:: What you have to do ::
Every record must be copied exactly, except that pictures are dropped.

:: Supplied information ::
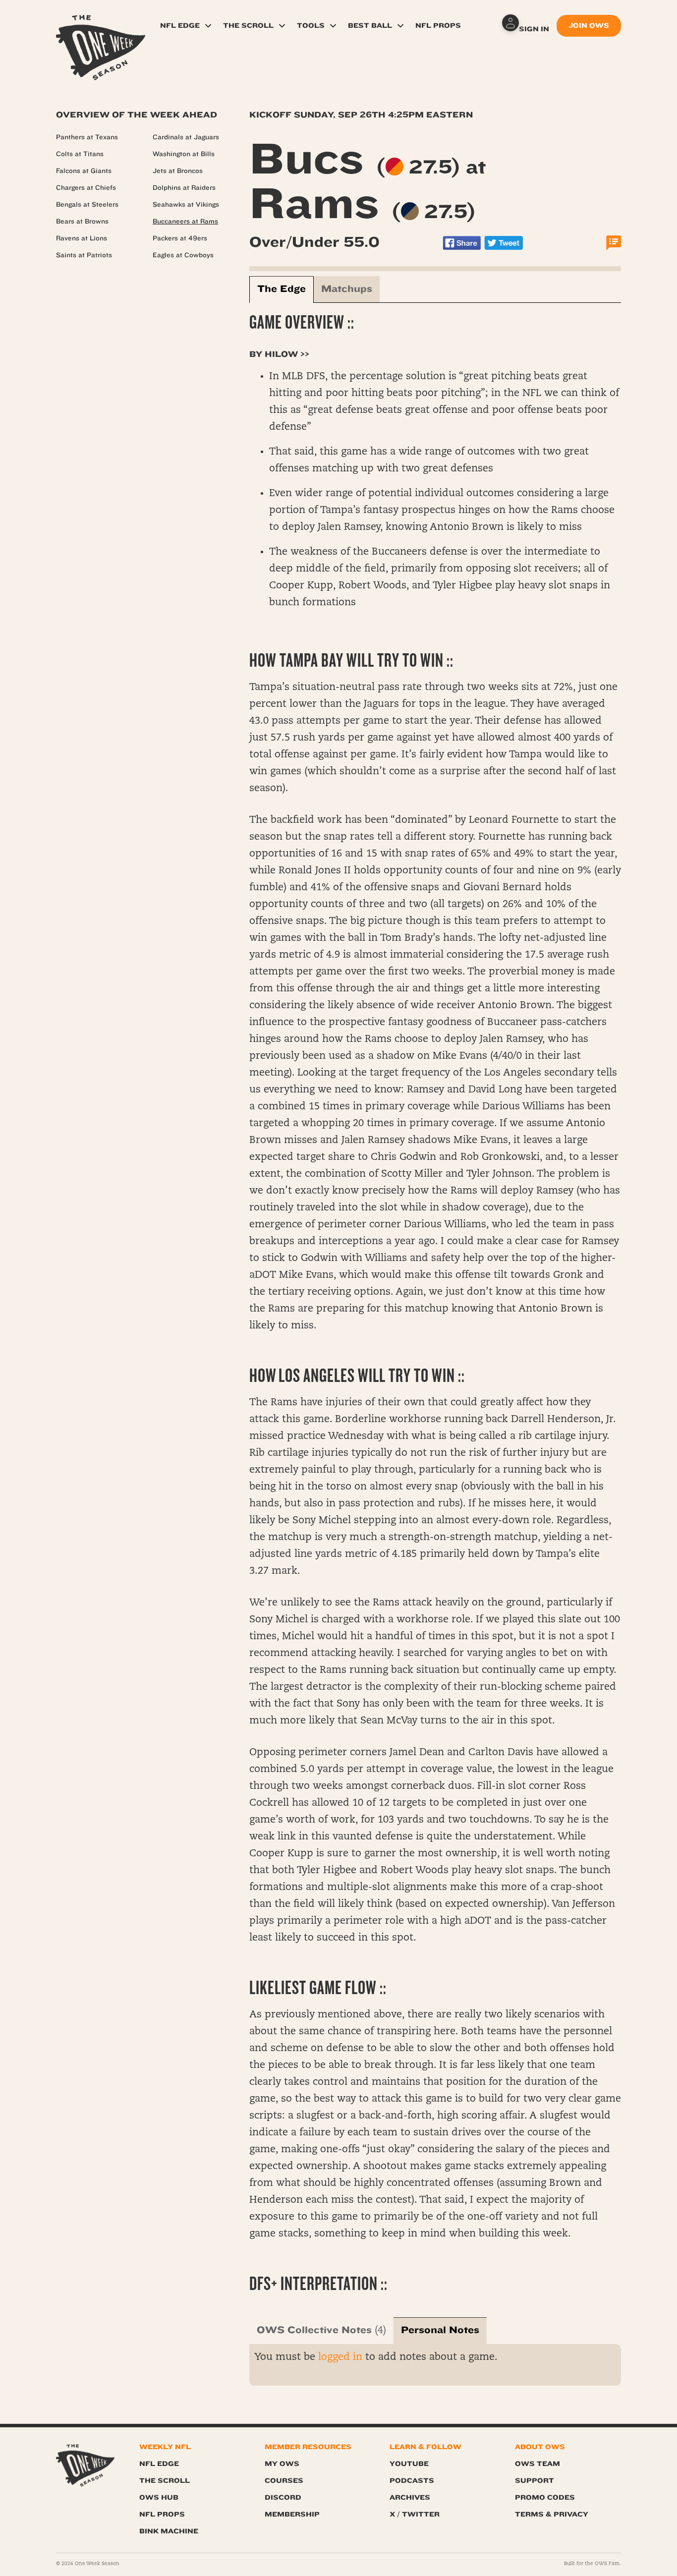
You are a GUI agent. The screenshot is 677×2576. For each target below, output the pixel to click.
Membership (292, 2514)
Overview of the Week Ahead (136, 114)
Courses (284, 2480)
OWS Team (537, 2463)
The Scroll (248, 25)
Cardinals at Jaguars (186, 137)
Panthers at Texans (87, 137)
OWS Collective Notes (314, 2330)
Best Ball (370, 25)
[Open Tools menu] (333, 26)
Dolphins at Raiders (184, 188)
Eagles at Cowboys (183, 255)
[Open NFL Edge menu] (208, 26)
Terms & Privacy (551, 2514)
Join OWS (588, 25)
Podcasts (412, 2480)
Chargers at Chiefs (86, 188)
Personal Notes (440, 2330)
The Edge (281, 288)
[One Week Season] (101, 27)
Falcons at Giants (84, 171)
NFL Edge (180, 25)
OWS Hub (158, 2497)
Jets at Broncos (178, 171)
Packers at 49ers (180, 238)
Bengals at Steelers (87, 205)
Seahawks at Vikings (186, 205)
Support (534, 2480)
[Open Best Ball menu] (400, 26)
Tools (311, 25)
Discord (283, 2497)
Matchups (346, 288)
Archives (410, 2497)
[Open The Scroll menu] (282, 26)
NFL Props (438, 25)
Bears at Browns (82, 222)
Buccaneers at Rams (185, 222)
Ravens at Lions (81, 238)
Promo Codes (545, 2497)
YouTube (409, 2463)
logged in (340, 2357)
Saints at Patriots (84, 255)
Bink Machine (168, 2531)
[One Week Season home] (85, 2465)
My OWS (282, 2463)
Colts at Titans (80, 154)
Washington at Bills (184, 154)
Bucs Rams (367, 181)
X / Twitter (415, 2514)
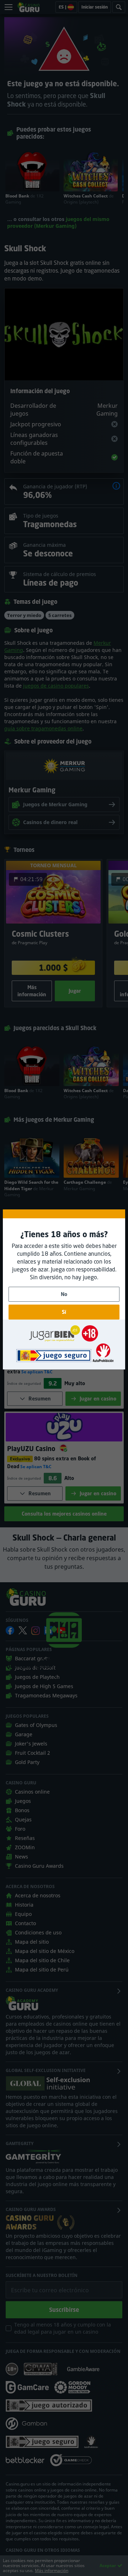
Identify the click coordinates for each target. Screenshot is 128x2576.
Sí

:: Response to this task ::
You are a GUI agent. The screenshot is 677×2576. For each target below, output the pixel to click.
Membership (292, 2514)
Overview of the Week Ahead (136, 114)
Courses (284, 2480)
OWS Team (537, 2463)
The Scroll (248, 25)
Cardinals at Jaguars (186, 137)
Panthers at Texans (87, 137)
OWS Collective Notes (314, 2330)
Best Ball (370, 25)
[Open Tools menu] (333, 26)
Dolphins at Raiders (184, 188)
Eagles at Cowboys (183, 255)
[Open NFL Edge menu] (208, 26)
Terms & Privacy (551, 2514)
Join OWS (588, 25)
Podcasts (412, 2480)
Chargers at Chiefs (86, 188)
Personal Notes (440, 2330)
The Edge (281, 288)
[One Week Season] (101, 27)
Falcons at Giants (84, 171)
NFL Edge (180, 25)
OWS Hub (158, 2497)
Jets at Broncos (178, 171)
Packers at 49ers (180, 238)
Bengals at Steelers (87, 205)
Seahawks at Vikings (186, 205)
Support (534, 2480)
[Open Best Ball menu] (400, 26)
Tools (311, 25)
Discord (283, 2497)
Matchups (346, 288)
Archives (410, 2497)
[Open The Scroll menu] (282, 26)
NFL Props (438, 25)
Bears at Browns (82, 222)
Buccaneers at Rams (185, 222)
Ravens at Lions (81, 238)
Promo Codes (545, 2497)
YouTube (409, 2463)
logged in (340, 2357)
Saints at Patriots (84, 255)
Bink Machine (168, 2531)
[One Week Season home] (85, 2465)
My OWS (282, 2463)
Colts at Titans (80, 154)
Washington at Bills (184, 154)
Bucs Rams (367, 181)
X / Twitter (415, 2514)
Identify the click coordinates for each target. Screenshot is 128x2576.
Sí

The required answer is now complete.